### Extract
-- begin --
5-19-2009 Ohio:
Park benches, wooded areas, alleys - they are all addresses given by homeless convicted sex offenders. The Hamilton County Sheriff says that makes it especially hard to check on them when they don't report to authorities, as required by law. And - the addresses are all legal. Local 12 reporter Angela Ingram shows you the loophole in the sex offender reporting system.
Kailey Mitchell is trying to find out as much as she can about a convicted rapist. She got a card in the mail today, warning her that the man living in the abandoned house in the woods behind her home is a sexual predator. "I don't know where he's at, I don't know what he does during the day. I don't know anything and with having kids and being by myself. It freaks me out."
I would suggest to this woman and others who have similar feelings, that they ought to get together and get the legislature to have a program for "Freaked Out Folks" to unfreak them. But, the problem with that is, the legislature wants the world "Freaked Out" but they don't openly say that, this is the way of the politician to get folks to follow them around voting for stupid ideas. Hey, it keeps these politicians in office and the public pays through the nose.
-- end --
### What you will do
Return the stretch of the post on homeless sex offenders from "Kailey Mitchell is" through "through the nose.", word for word.

### Data shown
-- begin --
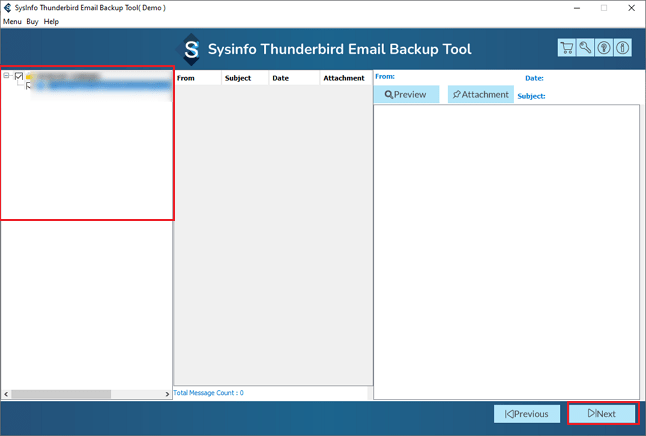Click the Sysinfo S logo in header
This screenshot has height=436, width=646.
pos(191,50)
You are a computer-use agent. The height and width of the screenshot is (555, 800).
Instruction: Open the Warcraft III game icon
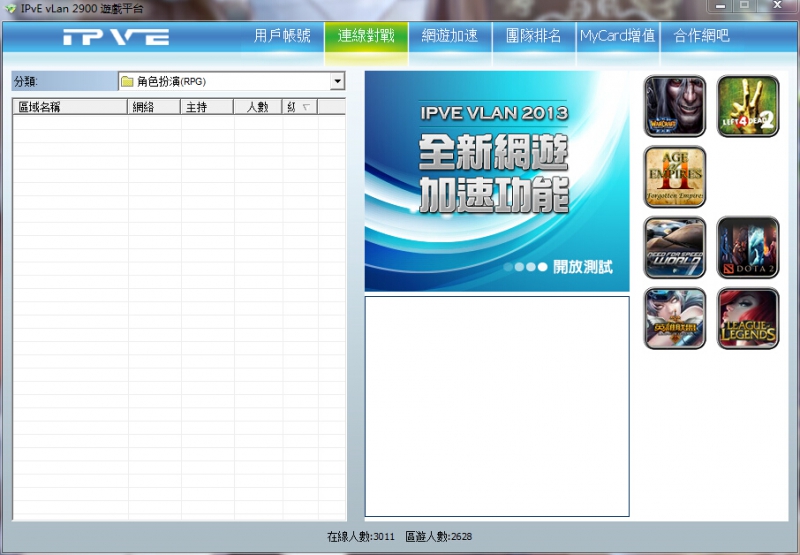675,106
-- end --
### Response to this exercise
Kailey Mitchell is trying to find out as much as she can about a convicted rapist. She got a card in the mail today, warning her that the man living in the abandoned house in the woods behind her home is a sexual predator. "I don't know where he's at, I don't know what he does during the day. I don't know anything and with having kids and being by myself. It freaks me out."
I would suggest to this woman and others who have similar feelings, that they ought to get together and get the legislature to have a program for "Freaked Out Folks" to unfreak them. But, the problem with that is, the legislature wants the world "Freaked Out" but they don't openly say that, this is the way of the politician to get folks to follow them around voting for stupid ideas. Hey, it keeps these politicians in office and the public pays through the nose.